**READING TEXT:**
++++
Elle magazine’s review of Julie Orringer’s 2003 story collection How to Breathe Underwater contains the following preposterous, but sadly typical, statement: “Each story delivers the satisfying details and emotional heft of a novel.” The implication here is that “satisfying details” and “emotional heft” tend to be features of the novel that the short story usually lacks.

 

This is lazy criticism, sure–a reviewer trotting out an empty comparison in order to convey a vague sense of approbation that in fact has nothing to do with the formal similarities or differences between stories and novels–but we’d be mistaken to simply label it as such, shrug our shoulders, and move on. As an instance of successful short stories being likened to novels, and even lauded as miniature versions of the longer form, it muddles our efforts to distinguish between the two. (One hardly has to guess what Frank O’Connor would think of this.)

Worse, this is far from an isolated example.

Consider these reviews of Alice Munro’s 2004 collection Runaway: “Each of her stories contains enough lived life to fill a typical novel.” “Feels like a compressed collection of novels, so rich and deep and complete are the lives Munro evokes in these pages.” “[H]er stories are so rich . . . that even a tale of less than fifty pages feels as rounded as a novel.” “[H]er stories . . . reverberate the way a good novel can.”

So, in addition to 1. The short story does not contain the satisfying details or the emotional heft of the novel, careless book reviewers have provided us the following criteria for distinguishing, in general, between the story and the novel:

2. The short story contains less “lived life” than the novel.
3. The lives of characters in short stories are less “rich and deep and complete” than the lives of characters in novels.

4. The short story is not as “rounded” as the novel, nor does it “reverberate” as the novel does.

 

The first criterion can be quickly dismissed as preposterous and the fourth as vacuous, but the second and third are a little harder to dispose of. In fact, they may even seem valid–at least at first. After all, the novel is plenteous, the story constrained. If the novel contains more lived life, if its characters are more richly and deeply and completely portrayed, isn’t it only because a novel has as much space as it needs to achieve these effects, whereas any short story is in a state of constant negotiation with its own onrushing end?
++++
**GIVEN INSTRUCTION A:** In the text on short stories and novels, can you retype the passage starting at "3. The lives" and ending at "own onrushing end?"?
**GIVEN INSTRUCTION B:** In the text on short stories and novels, which Alice Munro collection are the quoted reviews about?

**STORED DATA:**
++++
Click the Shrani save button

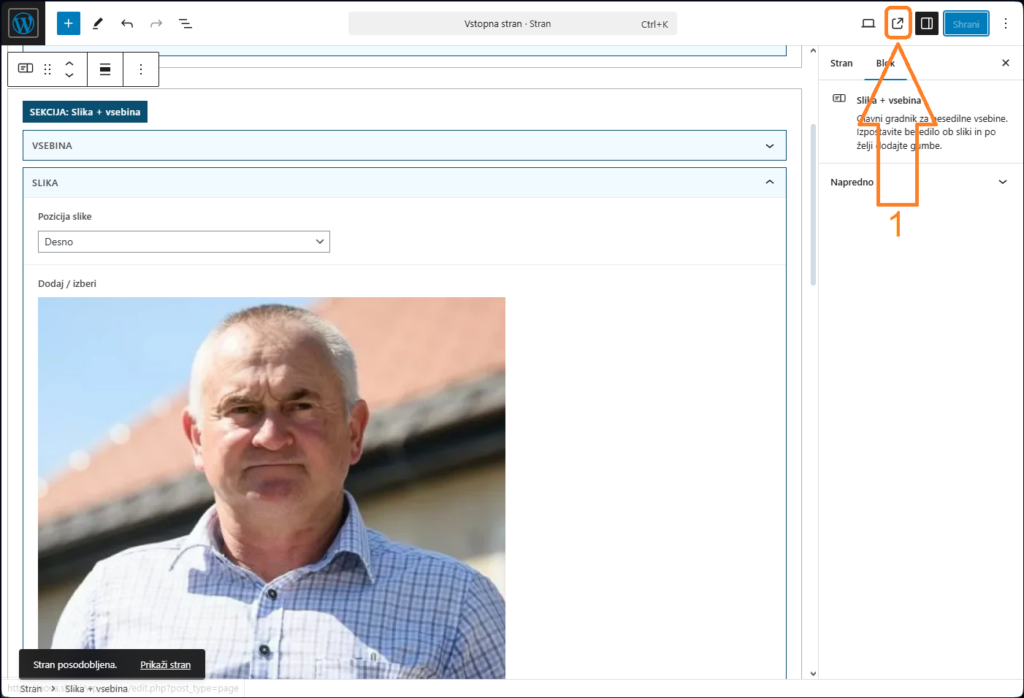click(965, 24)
++++
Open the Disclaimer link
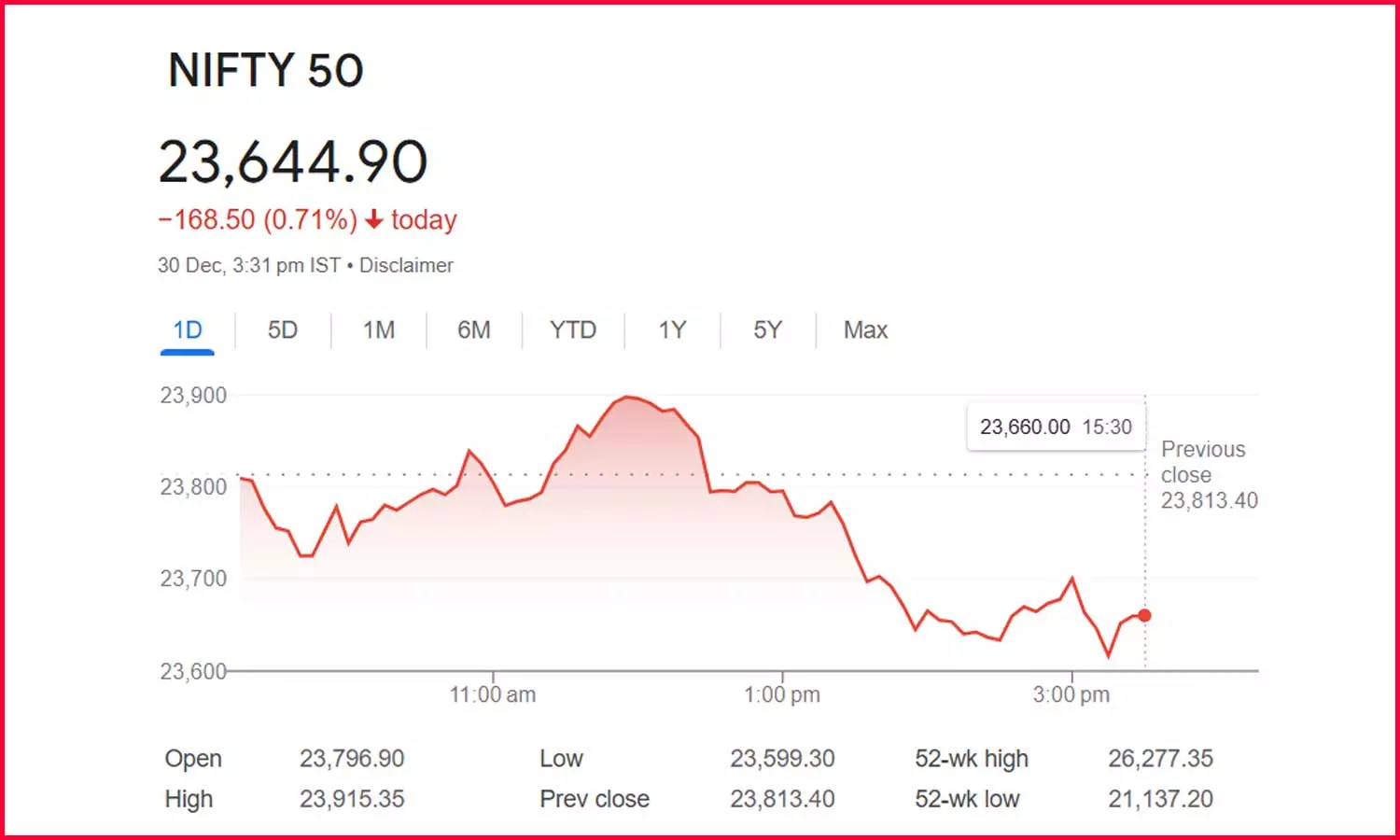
++++
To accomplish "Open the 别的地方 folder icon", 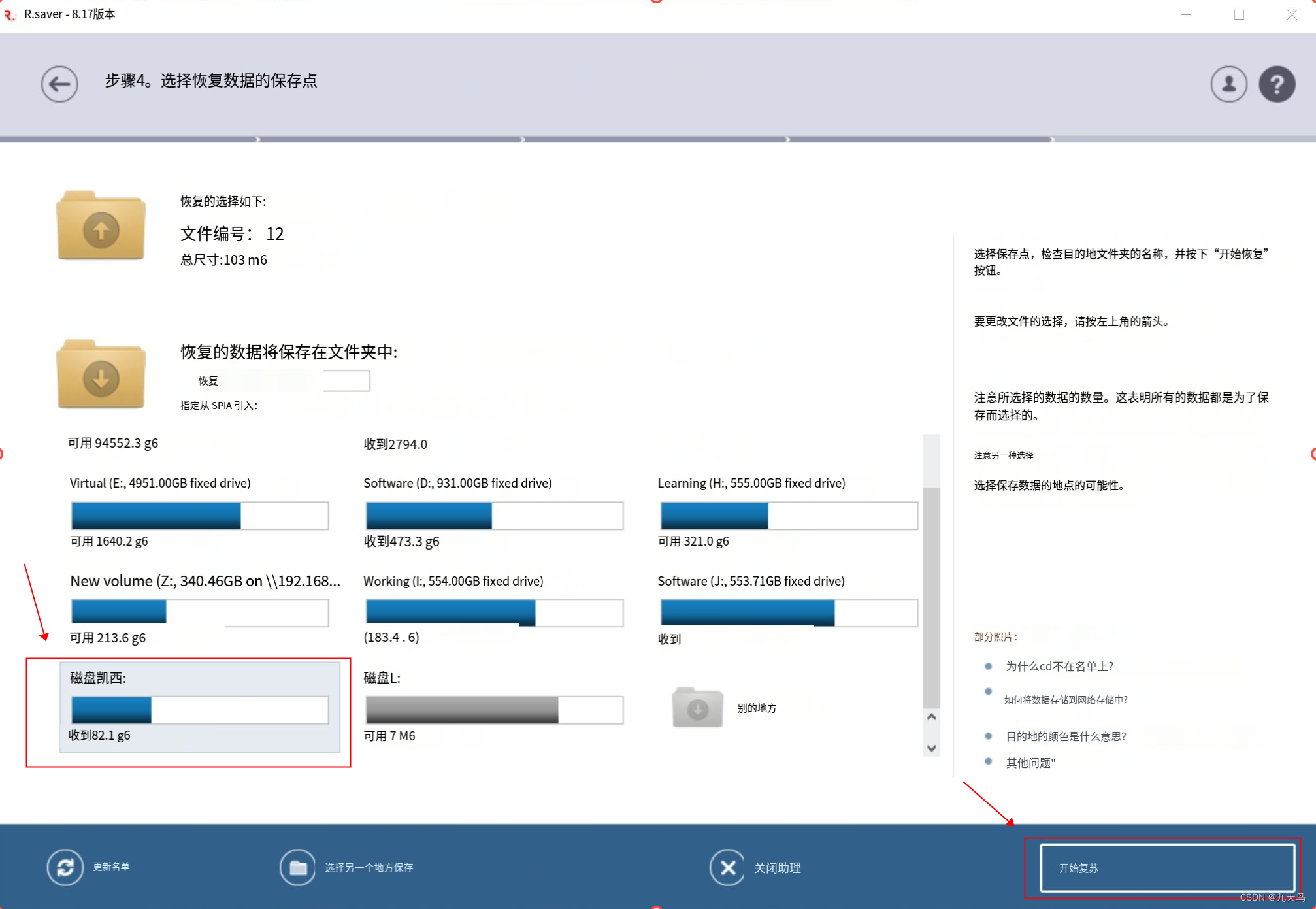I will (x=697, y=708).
++++
**FULL ANSWER A:**
3. The lives of characters in short stories are less “rich and deep and complete” than the lives of characters in novels.

4. The short story is not as “rounded” as the novel, nor does it “reverberate” as the novel does.

 

The first criterion can be quickly dismissed as preposterous and the fourth as vacuous, but the second and third are a little harder to dispose of. In fact, they may even seem valid–at least at first. After all, the novel is plenteous, the story constrained. If the novel contains more lived life, if its characters are more richly and deeply and completely portrayed, isn’t it only because a novel has as much space as it needs to achieve these effects, whereas any short story is in a state of constant negotiation with its own onrushing end?

**FULL ANSWER B:** Runaway, her 2004 collection.